Voting in the minority were Justices Paul Breyer, Ruth Bader Ginsburg, David Souter and John Paul Stevens.
In her dissenting opinion, Ginsburg said the decision “tolerates, indeed applauds, federal intervention to ban nationwide a procedure found necessary and proper in certain cases by the American College of Obstetricians and Gynecologists.” She added the decision “refuses to take ... seriously” previous Supreme Court decisions on abortion.
Six federal courts had ruled the act had unconstitutionally restricted a woman’s legal right to an abortion. In October the Supreme Court accepted cases from California — the Planned Parenthood case — and Nebraska — the Dr. Leroy Carhart case. The high court conducted oral arguments in November.

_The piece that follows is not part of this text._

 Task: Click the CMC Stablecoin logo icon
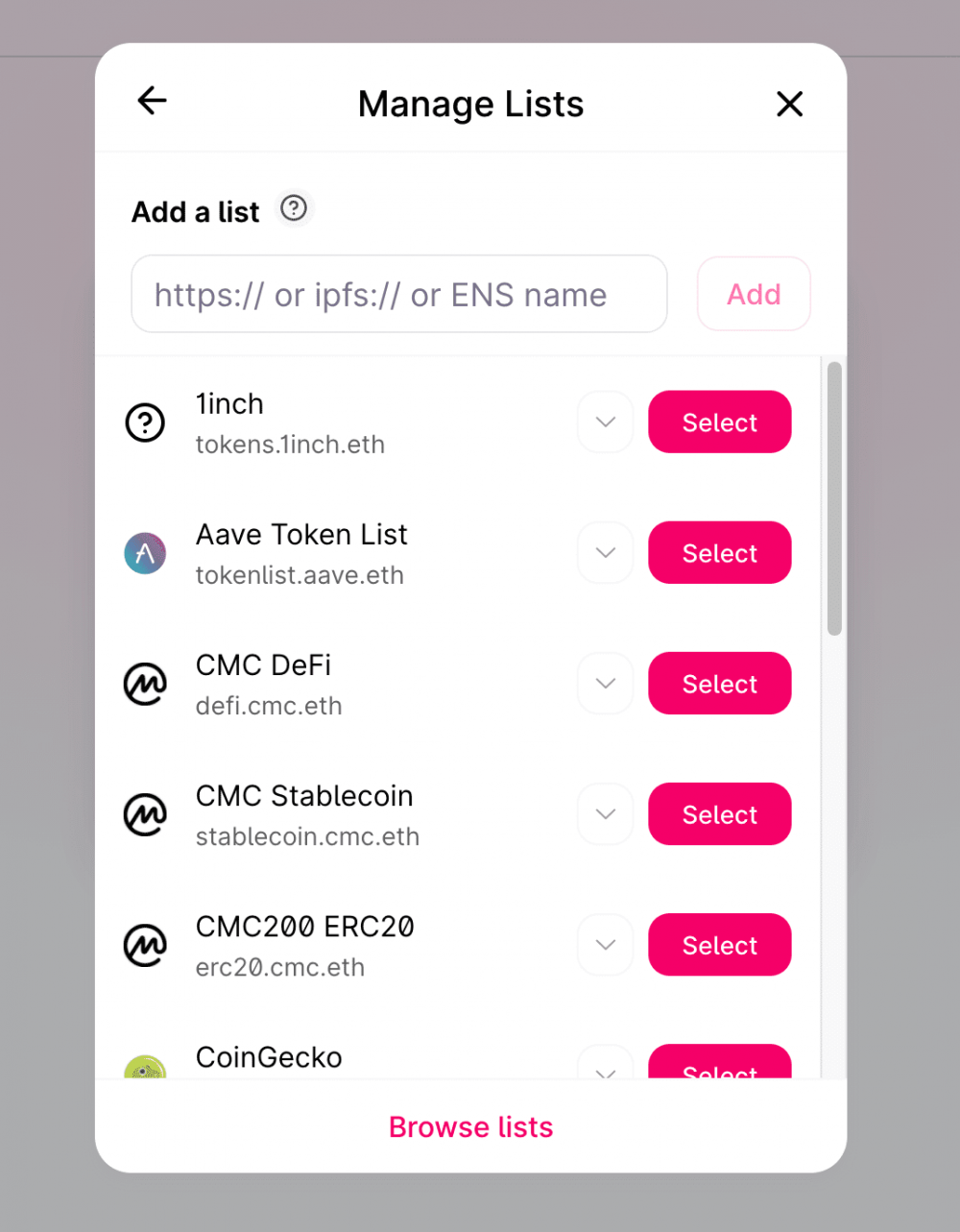(145, 814)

In what the law calls partial-birth abortion, also referred to as an “intact dilation and extraction,” a live fetus is partially delivered and an incision is made at the base of the skull, through which the brain is removed, and then the dead body is delivered the rest of the way.

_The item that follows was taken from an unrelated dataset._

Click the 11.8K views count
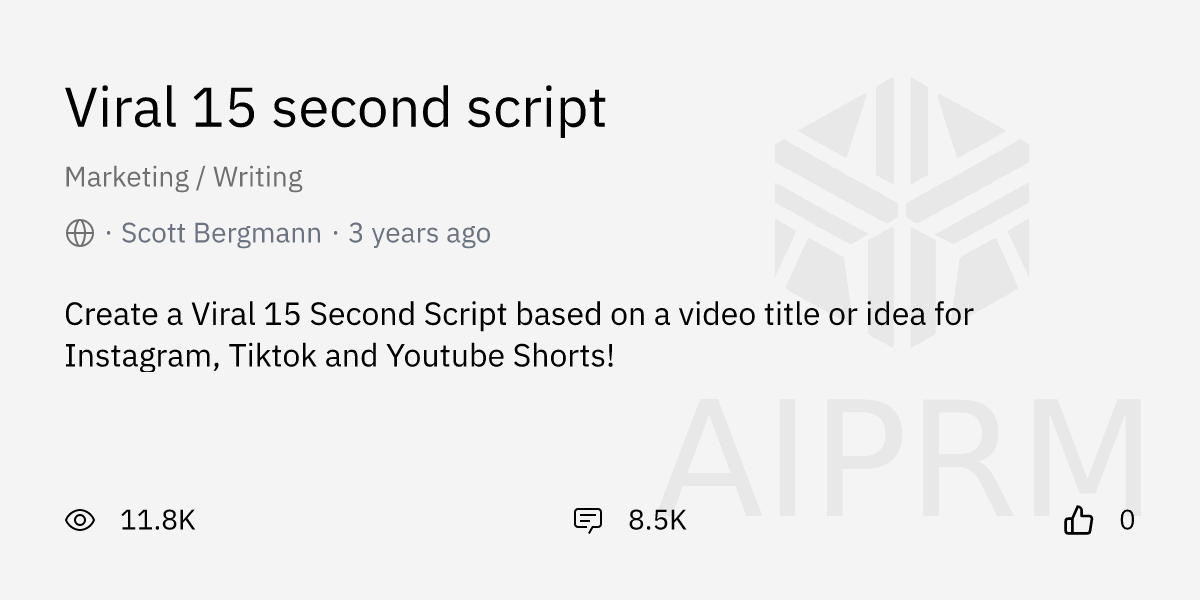The image size is (1200, 600). click(x=157, y=520)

In the 1990s, Congress had twice passed a ban on partial-birth abortions. Both times the bills were vetoed by Bill Clinton.
In 2003, Congress again passed a ban on partial-birth abortions, and the bill was signed into law by Bush.
In 2000, the Supreme Court struck down a Nebraska ban on partial-birth abortions. Writing for a 5-4 majority at that time, Breyer said the law imposed an undue burden on a woman’s right to make an abortion decision. Chief Justice William Rehnquist, who died in September 2005, and now-retired Justice Sandra Day O’Connor were both on the high court at the time this ruling was issued. O’Connor sided with the majority, and Rehnquist with the minority. Kennedy’s majority opinion said there was “medical disagreement whether the act’s prohibition would ever impose significant health risks on women” — a prohibition based in significant part on the finding that the procedure was never medically necessary — and that other procedures exist to abort late-term pregnancies.